[Task prompt]
Find and copy the lines in the records beneath this task that contain the word "agent".

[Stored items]
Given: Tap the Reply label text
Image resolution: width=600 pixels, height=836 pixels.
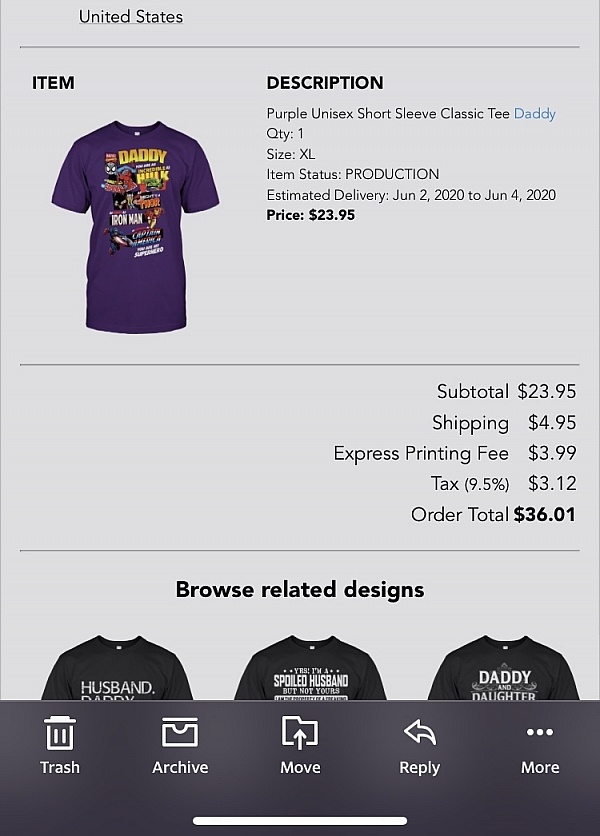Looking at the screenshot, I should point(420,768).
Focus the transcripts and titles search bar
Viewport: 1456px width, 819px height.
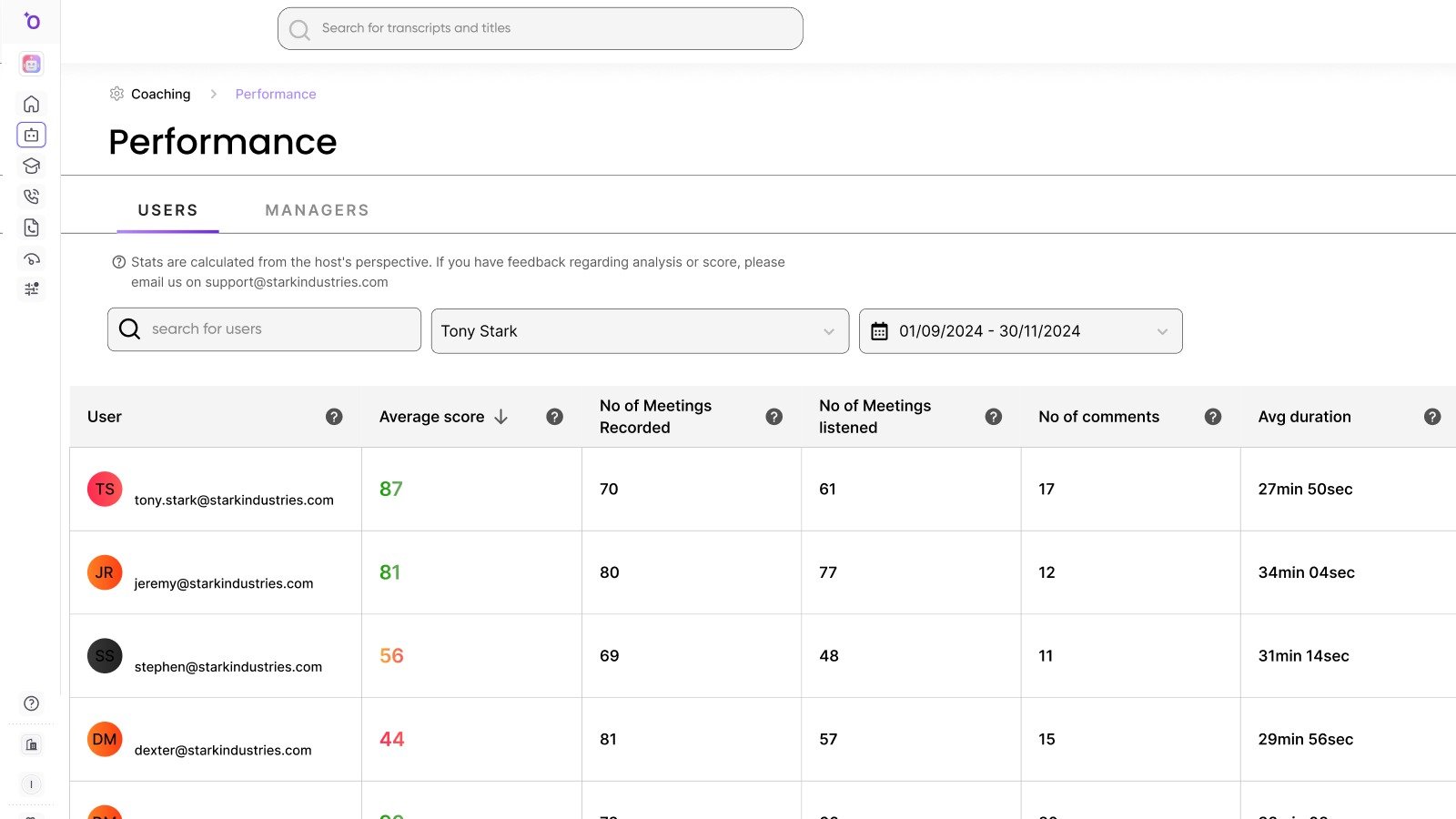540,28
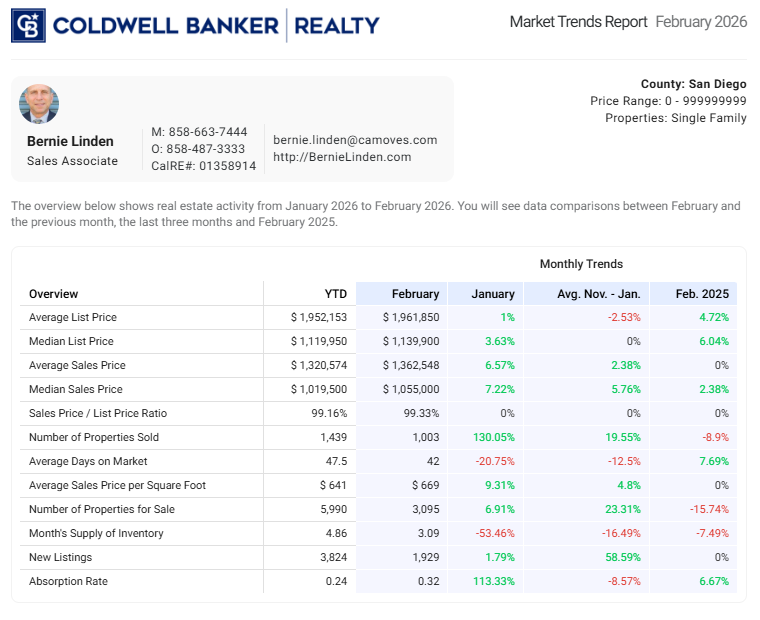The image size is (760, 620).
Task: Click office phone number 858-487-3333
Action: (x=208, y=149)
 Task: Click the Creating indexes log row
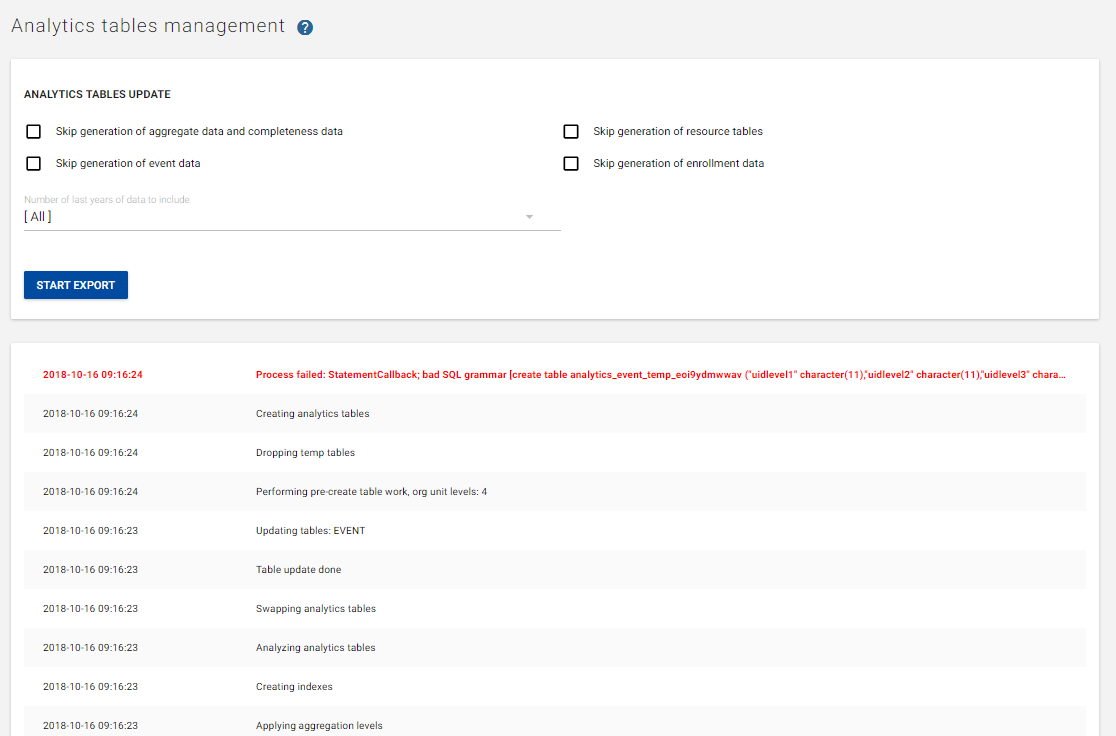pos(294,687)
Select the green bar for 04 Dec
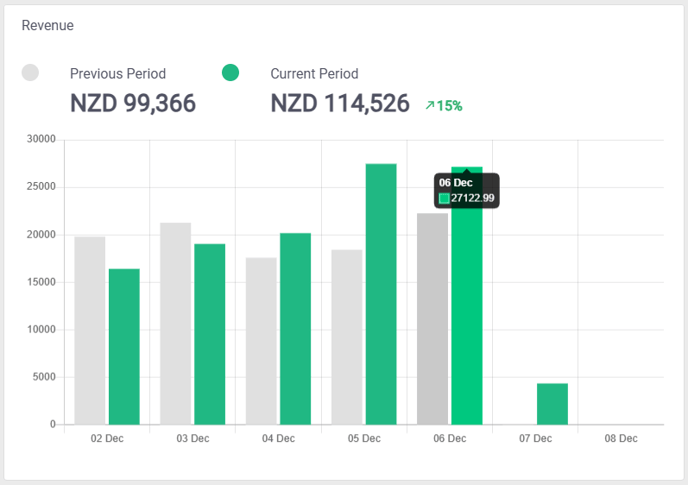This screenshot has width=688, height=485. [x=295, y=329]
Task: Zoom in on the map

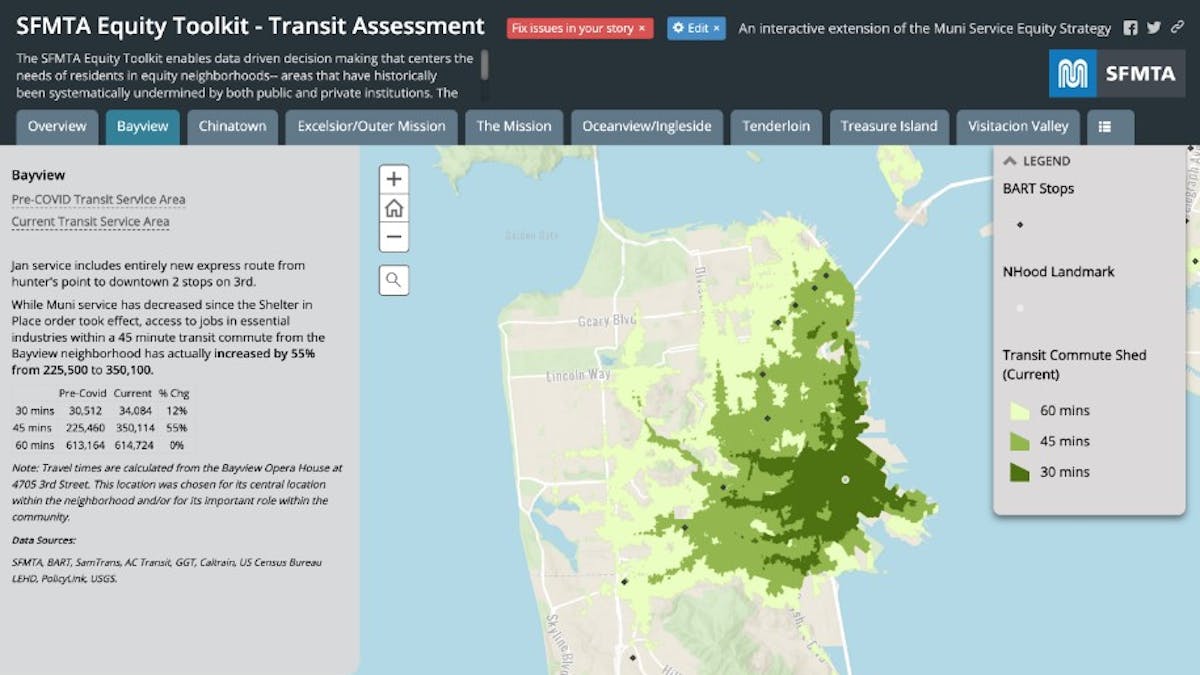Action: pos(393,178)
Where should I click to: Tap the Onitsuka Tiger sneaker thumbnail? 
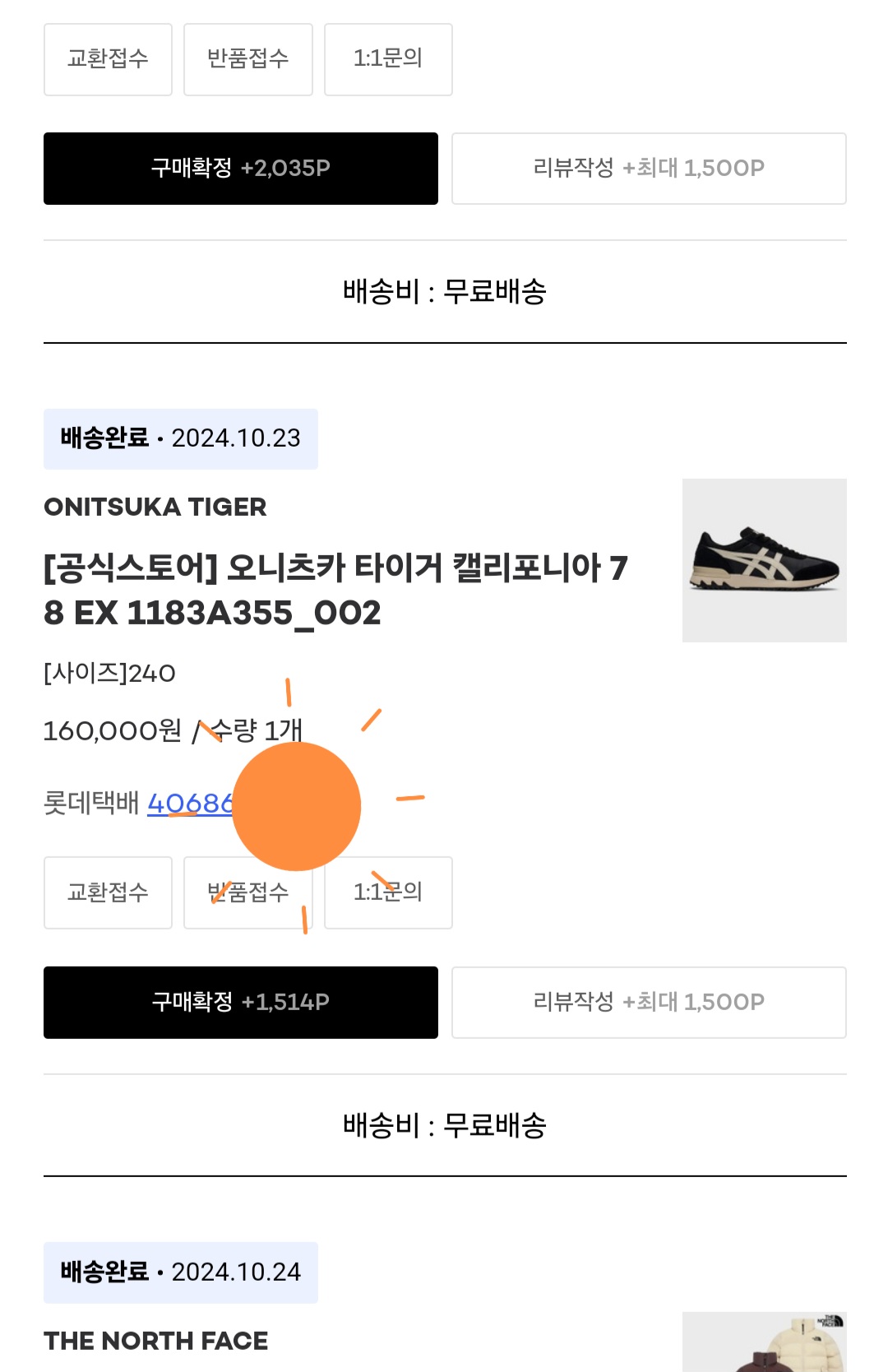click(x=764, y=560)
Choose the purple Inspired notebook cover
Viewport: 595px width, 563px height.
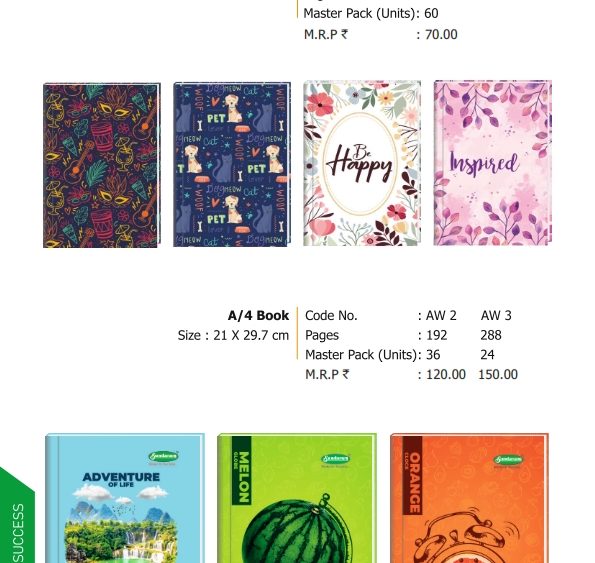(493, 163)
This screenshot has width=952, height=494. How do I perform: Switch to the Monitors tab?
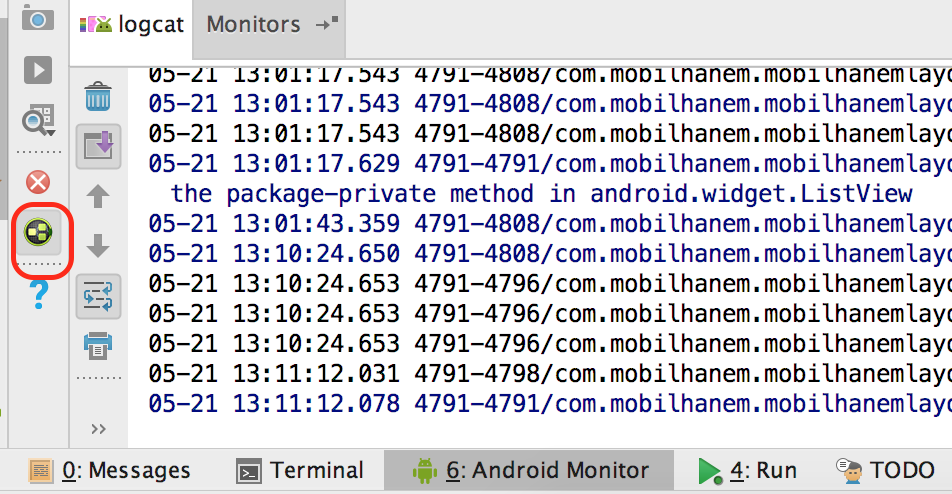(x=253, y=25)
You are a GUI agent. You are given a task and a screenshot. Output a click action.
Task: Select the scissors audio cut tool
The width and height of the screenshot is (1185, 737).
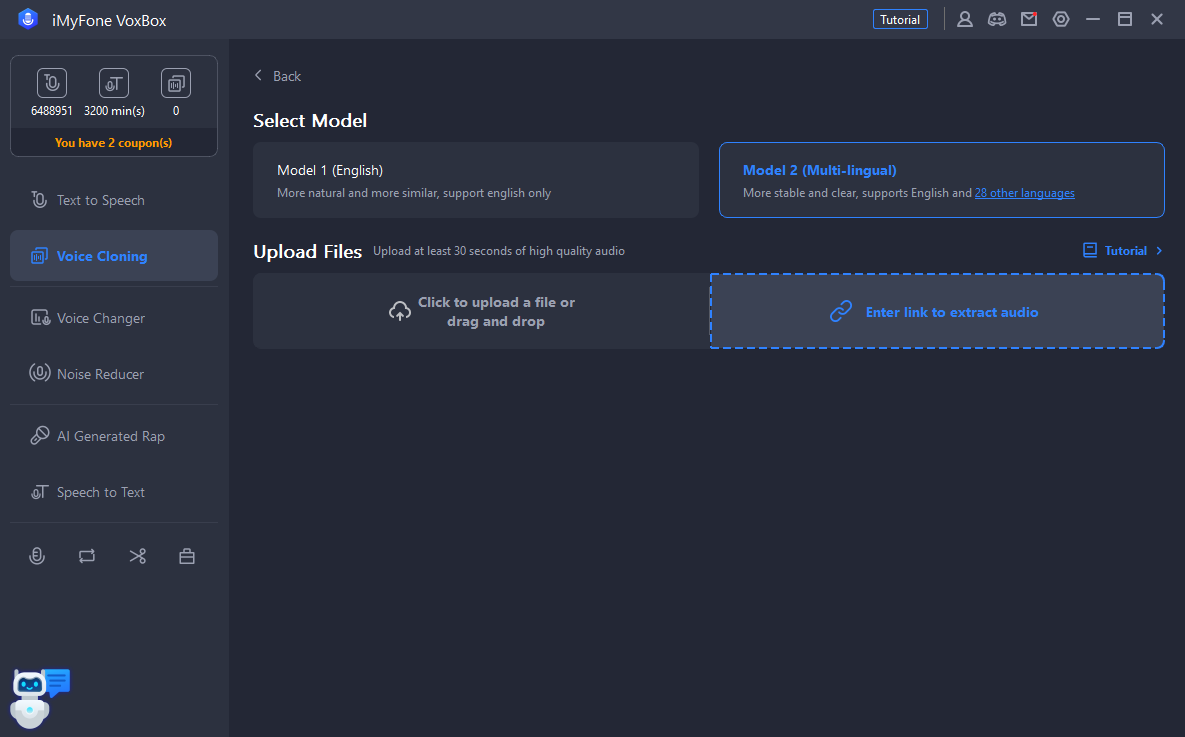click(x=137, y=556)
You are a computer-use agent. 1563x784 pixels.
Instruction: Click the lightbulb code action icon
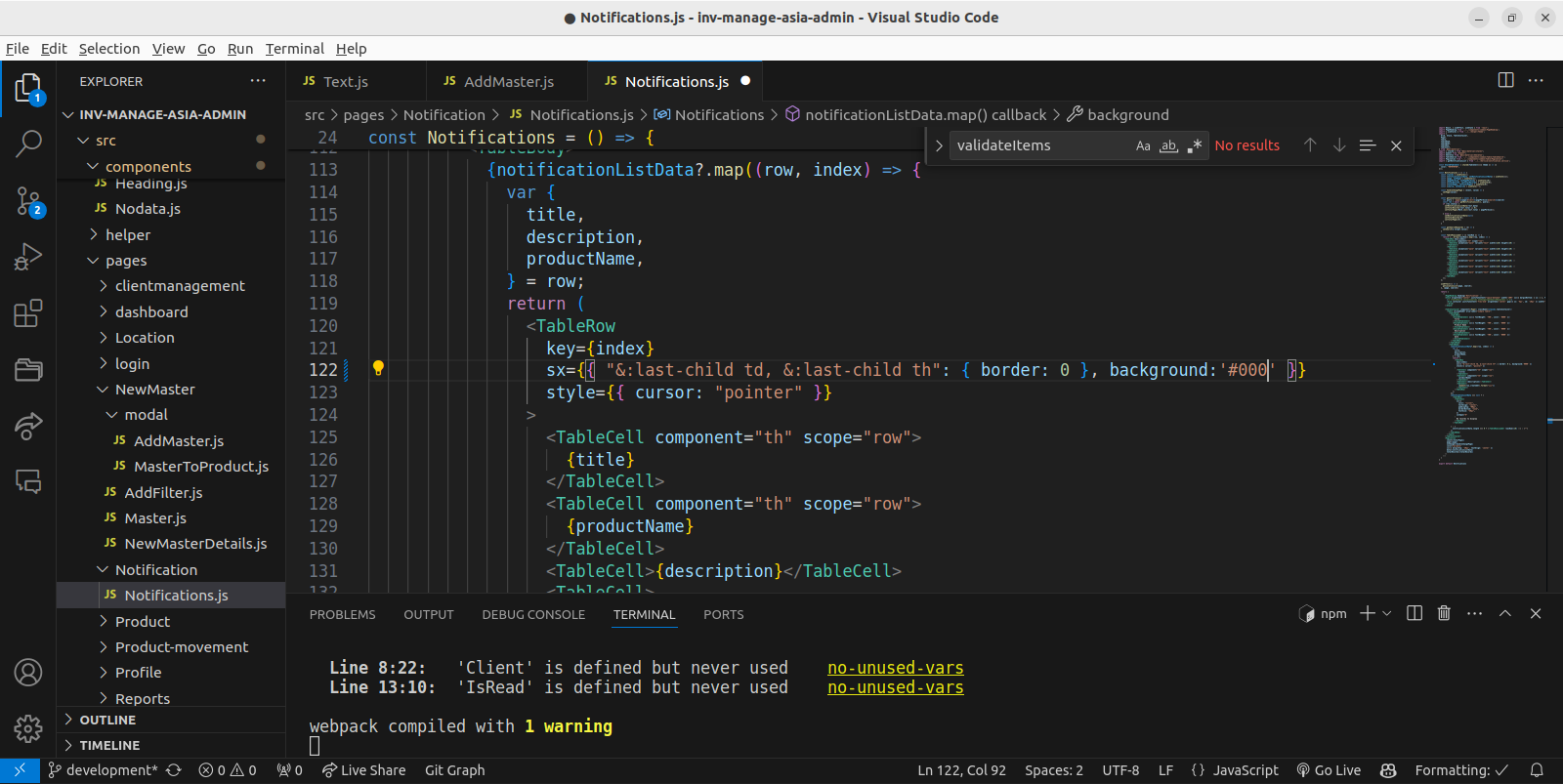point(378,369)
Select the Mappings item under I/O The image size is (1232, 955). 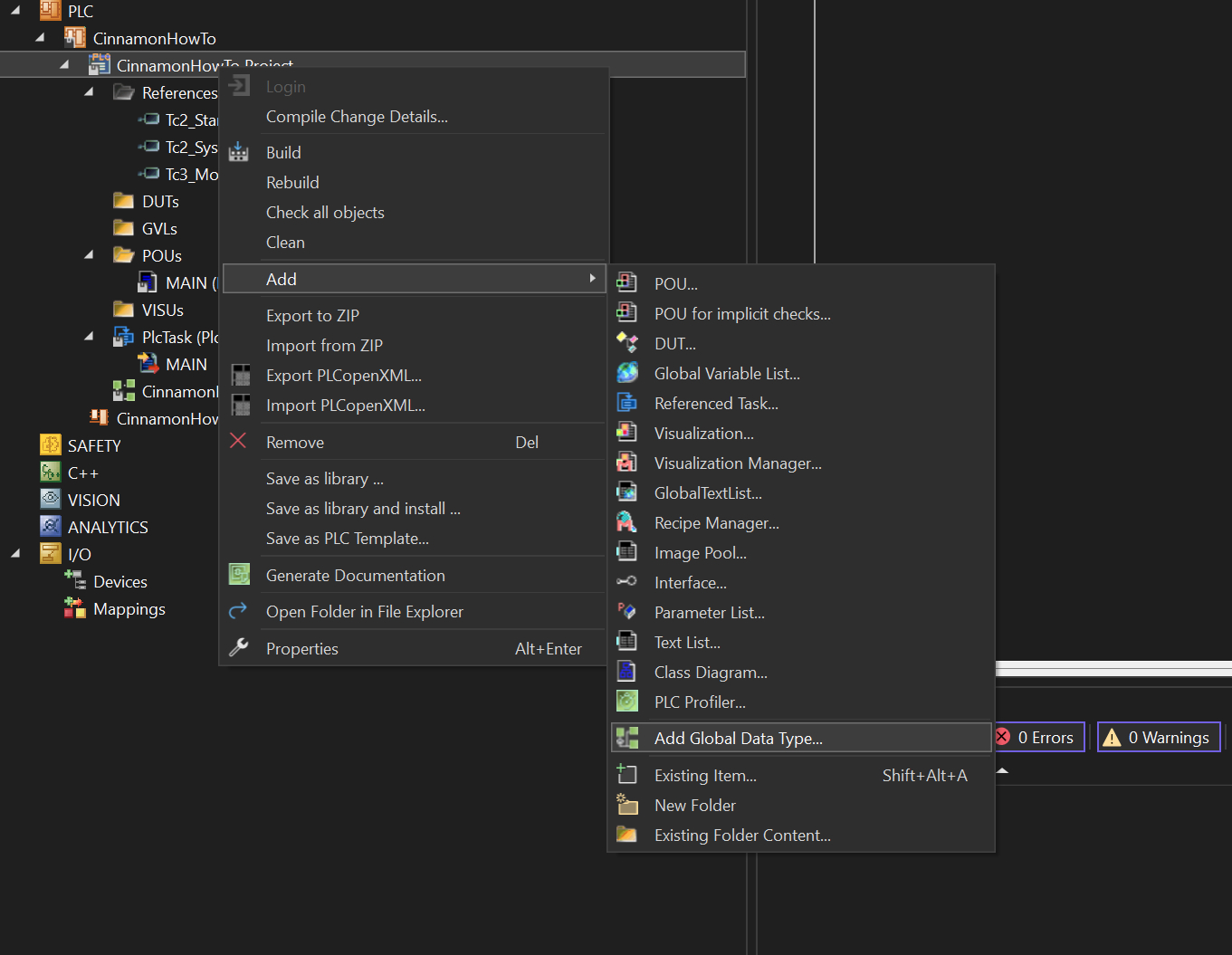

[Completed exercise]
You are a GUI agent. You are given a task and a screenshot. Output a click action.
You are a computer-use agent. 1563x784 pixels.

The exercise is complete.